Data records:
******************************

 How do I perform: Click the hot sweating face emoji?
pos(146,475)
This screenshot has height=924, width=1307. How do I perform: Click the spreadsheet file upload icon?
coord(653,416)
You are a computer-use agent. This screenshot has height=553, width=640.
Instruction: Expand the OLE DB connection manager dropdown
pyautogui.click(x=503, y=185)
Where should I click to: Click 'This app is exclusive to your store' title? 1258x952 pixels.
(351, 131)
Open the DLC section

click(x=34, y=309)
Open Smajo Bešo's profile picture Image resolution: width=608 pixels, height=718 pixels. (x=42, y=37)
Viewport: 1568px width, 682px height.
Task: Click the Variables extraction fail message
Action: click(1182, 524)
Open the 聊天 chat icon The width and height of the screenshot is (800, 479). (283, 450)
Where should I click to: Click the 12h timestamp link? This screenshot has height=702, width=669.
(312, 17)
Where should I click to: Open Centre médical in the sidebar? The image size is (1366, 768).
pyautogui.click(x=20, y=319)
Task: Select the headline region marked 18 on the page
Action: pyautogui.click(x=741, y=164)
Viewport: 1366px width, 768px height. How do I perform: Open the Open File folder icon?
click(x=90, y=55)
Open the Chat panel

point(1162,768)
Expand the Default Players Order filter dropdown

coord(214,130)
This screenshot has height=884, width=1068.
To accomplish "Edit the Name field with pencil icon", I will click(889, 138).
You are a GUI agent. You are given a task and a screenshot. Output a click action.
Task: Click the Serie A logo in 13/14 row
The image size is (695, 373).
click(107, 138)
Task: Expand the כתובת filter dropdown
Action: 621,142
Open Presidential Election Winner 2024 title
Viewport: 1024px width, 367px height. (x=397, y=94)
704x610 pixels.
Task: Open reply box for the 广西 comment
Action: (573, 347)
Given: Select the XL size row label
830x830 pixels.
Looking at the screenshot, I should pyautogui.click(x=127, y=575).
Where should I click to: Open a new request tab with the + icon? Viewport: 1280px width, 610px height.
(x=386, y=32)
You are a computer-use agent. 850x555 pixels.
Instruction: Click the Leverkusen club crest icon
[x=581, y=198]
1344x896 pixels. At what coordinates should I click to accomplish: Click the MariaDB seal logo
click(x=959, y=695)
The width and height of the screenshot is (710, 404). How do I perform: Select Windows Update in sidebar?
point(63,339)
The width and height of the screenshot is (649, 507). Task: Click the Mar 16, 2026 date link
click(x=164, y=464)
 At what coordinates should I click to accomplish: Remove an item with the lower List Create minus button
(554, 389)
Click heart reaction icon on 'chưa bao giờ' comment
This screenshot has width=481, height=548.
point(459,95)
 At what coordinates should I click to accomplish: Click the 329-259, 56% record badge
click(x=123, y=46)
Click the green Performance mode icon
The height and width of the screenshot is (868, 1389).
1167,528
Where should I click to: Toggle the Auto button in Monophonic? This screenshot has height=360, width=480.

******************************

### ABOUT THIS TASK
Set down, exactly and only, the lines running from the one holding "The width and height of the screenshot is (710, 404)." through the end of the records above, both ends included.

### SOLUTION TO THE EXERCISE
The width and height of the screenshot is (710, 404). How do I perform: Select Windows Update in sidebar?
point(63,339)
The width and height of the screenshot is (649, 507). Task: Click the Mar 16, 2026 date link
click(x=164, y=464)
 At what coordinates should I click to accomplish: Remove an item with the lower List Create minus button
(554, 389)
Click heart reaction icon on 'chưa bao giờ' comment
This screenshot has width=481, height=548.
point(459,95)
 At what coordinates should I click to accomplish: Click the 329-259, 56% record badge
click(x=123, y=46)
Click the green Performance mode icon
The height and width of the screenshot is (868, 1389).
1167,528
Where should I click to: Toggle the Auto button in Monophonic? This screenshot has height=360, width=480.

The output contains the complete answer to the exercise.